■ PAGE EXCERPT
Tech Giants Hedge Liquidity as SpaceX and Nvidia Raise Debt
SpaceX cleared $2 trillion on its Nasdaq debut back on June 12, then immediately set its sights on another $25 billion — this time in bonds. Nvidia is running the same playbook. Two trillion-dollar names doubling up on equity and debt isn't confidence.

SpaceX cleared $2 trillion on its Nasdaq debut back on June 12, then immediately set its sights on another $25 billion — this time in bonds. Nvidia is running the same playbook. Two trillion-dollar names doubling up on equity and debt isn't confidence. It's hedging the bet before the music stops.
The dual-track liquidity grab
SpaceX isn't waiting for the stock to do the heavy lifting. Beyond the IPO, market sources point to a five-tranche bond issuance targeting at least $25 billion. Translation: the company is tapping both markets at once, locking in capital while it still can.
Nvidia is doing basically the same thing, minus the IPO. The chip king is marketing $25 billion in corporate debt, framed as "financial flexibility." Even in the middle of an AI upcycle, the poster child of the trade is building a cash bunker. That's not the behavior of a company priced for infinite scarcity. That's the behavior of a company that knows capex bills are coming and wants to fund them before spreads widen.
OpenAI and Anthropic are reportedly evaluating IPO filings later this year or next. If both land, the AI capital pipeline goes from already-stressed to genuinely crowded. South Korean memory giant SK hynix is also lining up ADRs in the U.S. — another non-trivial ask for dollar liquidity from the AI supply chain.
The IPO window is wide open — for now
The data underneath is loud. US IPO proceeds hit $127 billion in the first half of 2026, more than double the $47.4 billion total for all of 2025. That kind of step-change almost never lasts.
A few names worth tracking:
- Plaid — a poster child for fintech valuation whiplash. $13.4 billion in 2021, then $6.1 billion after a April 2025 round, now back to $8 billion. IPO could land later this year, decision still open. Backed by Goldman Sachs, Citigroup, Mastercard, Visa, and JPMorgan — the same JPMorgan whose CEO has openly criticized the company.

■ LISTED ENTRIES
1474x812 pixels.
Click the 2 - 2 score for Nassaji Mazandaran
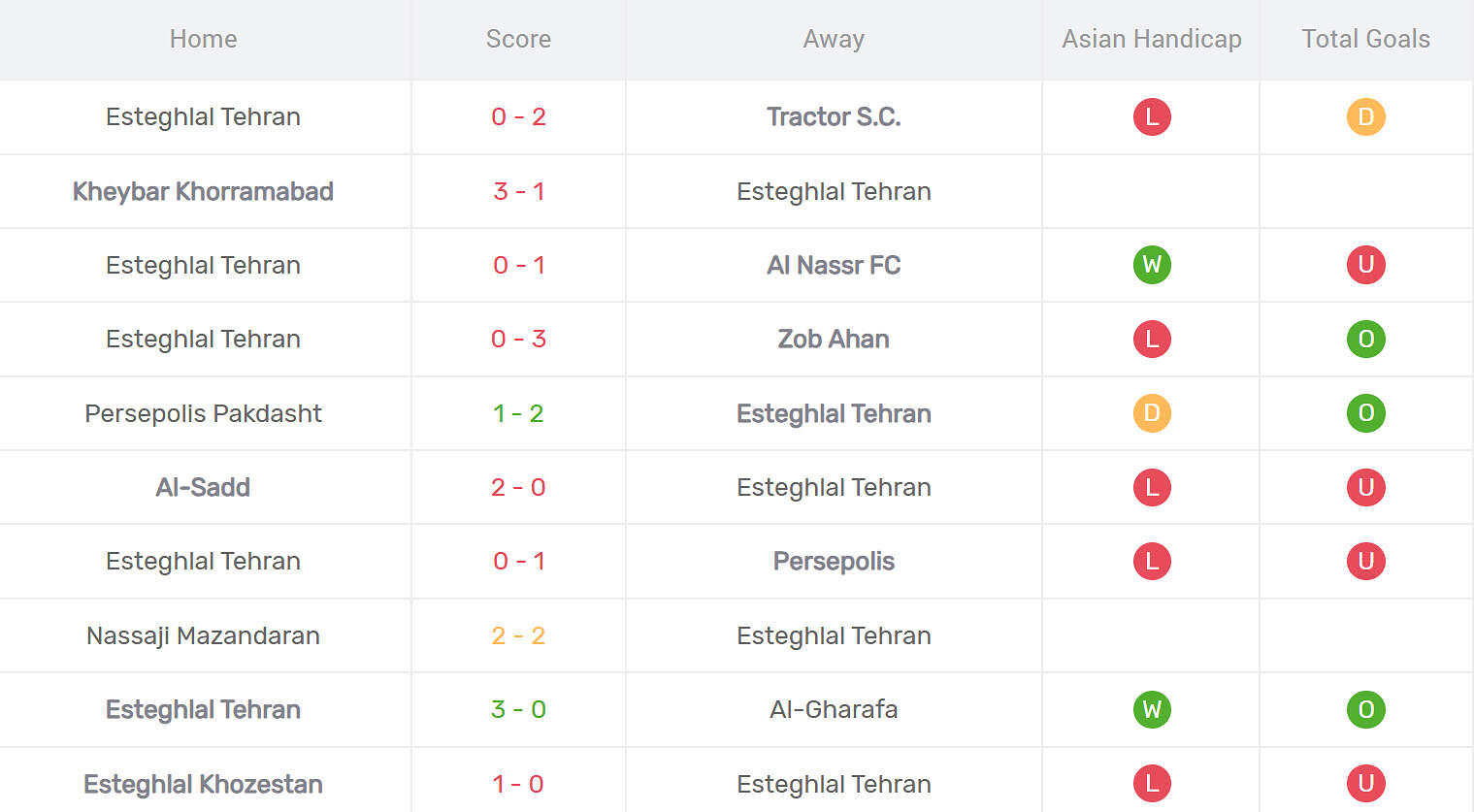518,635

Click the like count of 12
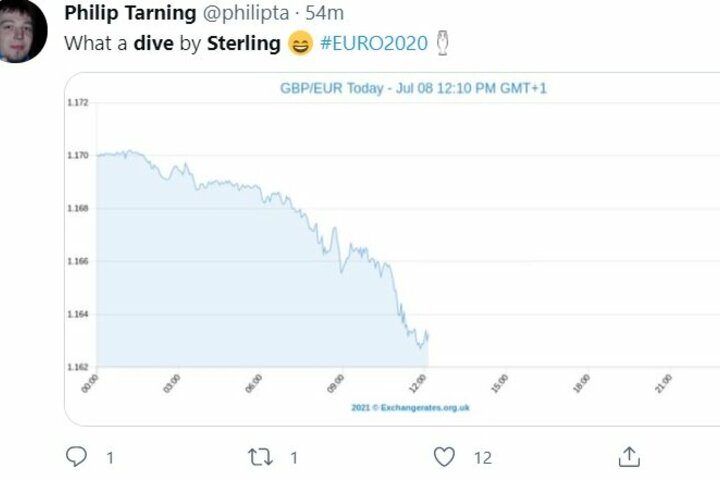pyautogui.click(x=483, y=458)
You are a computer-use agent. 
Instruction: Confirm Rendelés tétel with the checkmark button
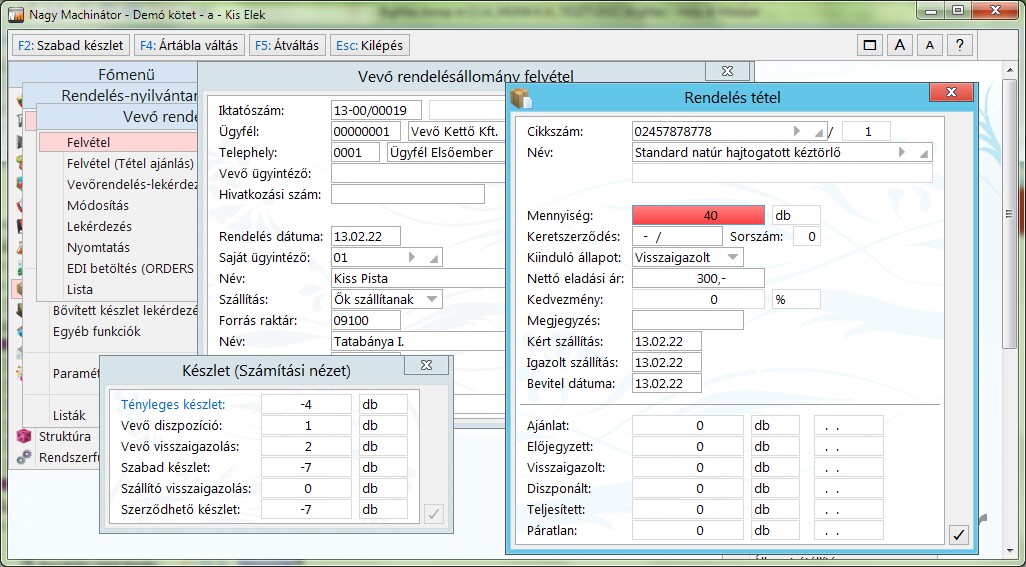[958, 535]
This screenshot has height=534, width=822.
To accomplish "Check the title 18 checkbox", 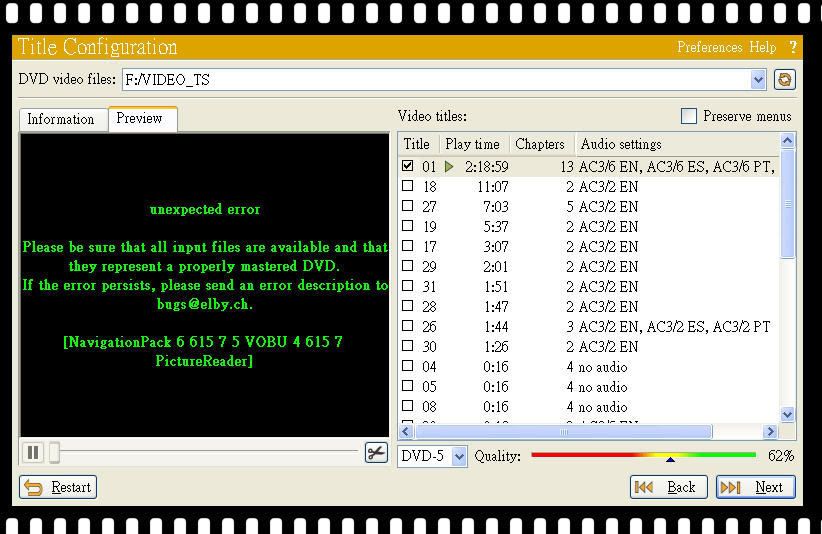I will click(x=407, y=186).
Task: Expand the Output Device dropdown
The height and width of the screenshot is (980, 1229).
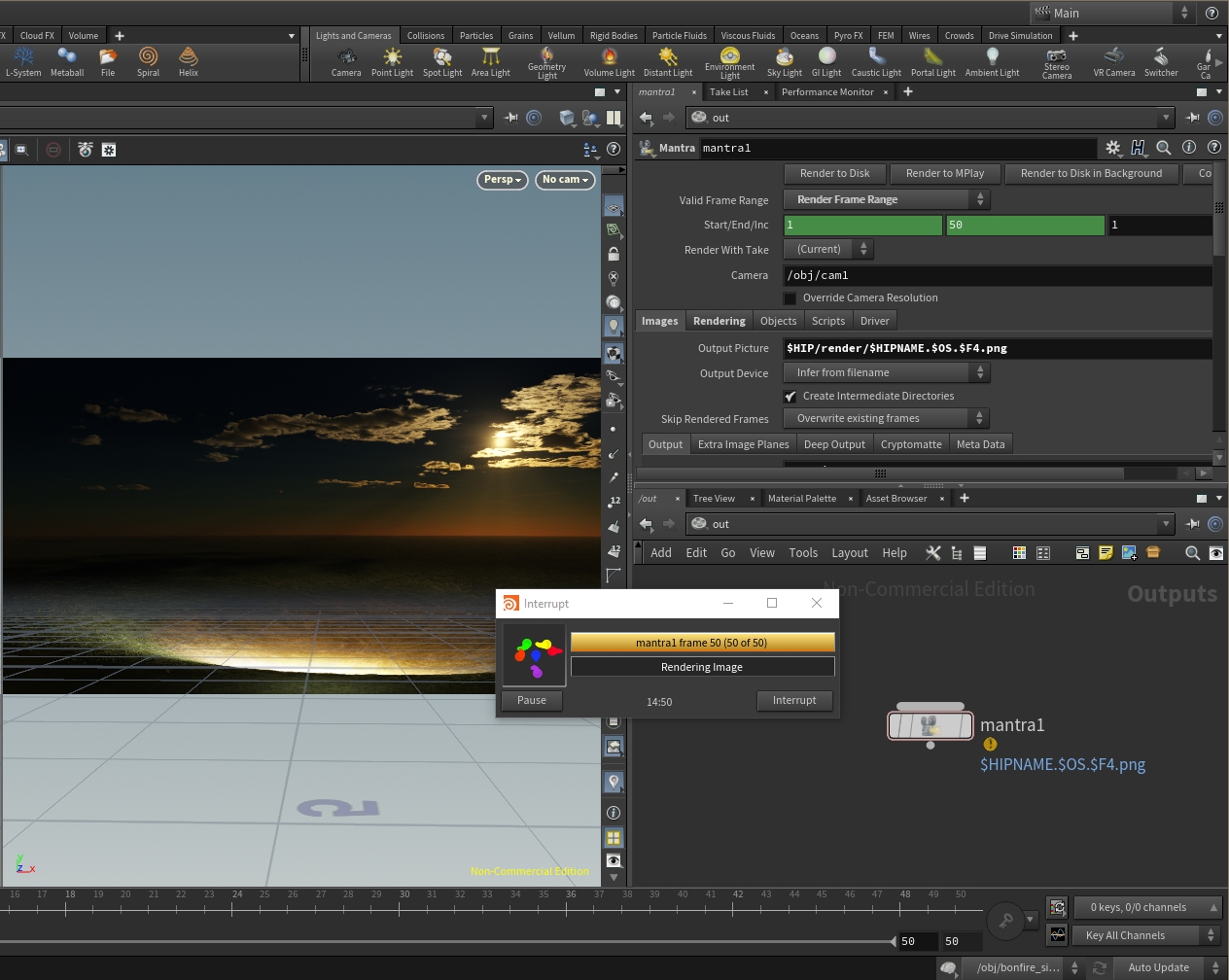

■ TASKS TO COMPLETE
(a) Retype the passage of the SpaceX and Nvidia debt article between "Tech Giants Hedge" and "the music stops.", inclusive.
(b) Write the next part of the SpaceX and Nvidia debt article, picking up after its final sentence.

■ ANSWER LIST
(a)
Tech Giants Hedge Liquidity as SpaceX and Nvidia Raise Debt
SpaceX cleared $2 trillion on its Nasdaq debut back on June 12, then immediately set its sights on another $25 billion — this time in bonds. Nvidia is running the same playbook. Two trillion-dollar names doubling up on equity and debt isn't confidence.

SpaceX cleared $2 trillion on its Nasdaq debut back on June 12, then immediately set its sights on another $25 billion — this time in bonds. Nvidia is running the same playbook. Two trillion-dollar names doubling up on equity and debt isn't confidence. It's hedging the bet before the music stops.

(b)
- Anthropic — potential IPO floated as soon as October 2026.
- OpenAI — still evaluating, but the direction is obvious.
The fintech IPO lane lost momentum after the Figure Technology Solutions and Wealthfront wave. Plaid's return would test whether retail-style infrastructure names can clear on a secondary exchange at a premium to last private mark.
What this actually means for LPs
Two things, and neither is a vibe.
First — crowding out is the real headline. When SpaceX and Nvidia each soak up $25 billion on top of mega-cap equity raises, something else is not getting funded. Senior analyst Wang Zhaoli flagged exactly this dynamic: the U.S. equity, gold, and Bitcoin volatility in recent sessions tracks the capital deficit rather than any single narrative. When mega-deals absorb the marginal dollar, secondaries, smaller cap tables, and non-tech risk assets feel the squeeze.
Second — the bond dual-track is a margin of safety, not a vote of confidence. Companies don't print $25 billion in senior debt for fun. They do it because they want fixed-rate ammo locked in before the next leg of capex hits. For LPs sitting in continuation vehicles or growth-stage exposure to AI infrastructure, that signal matters more than the IPO tape.
Watch the secondaries desk first. That's where liquidity premiums — or discounts — will show up before they show up anywhere else.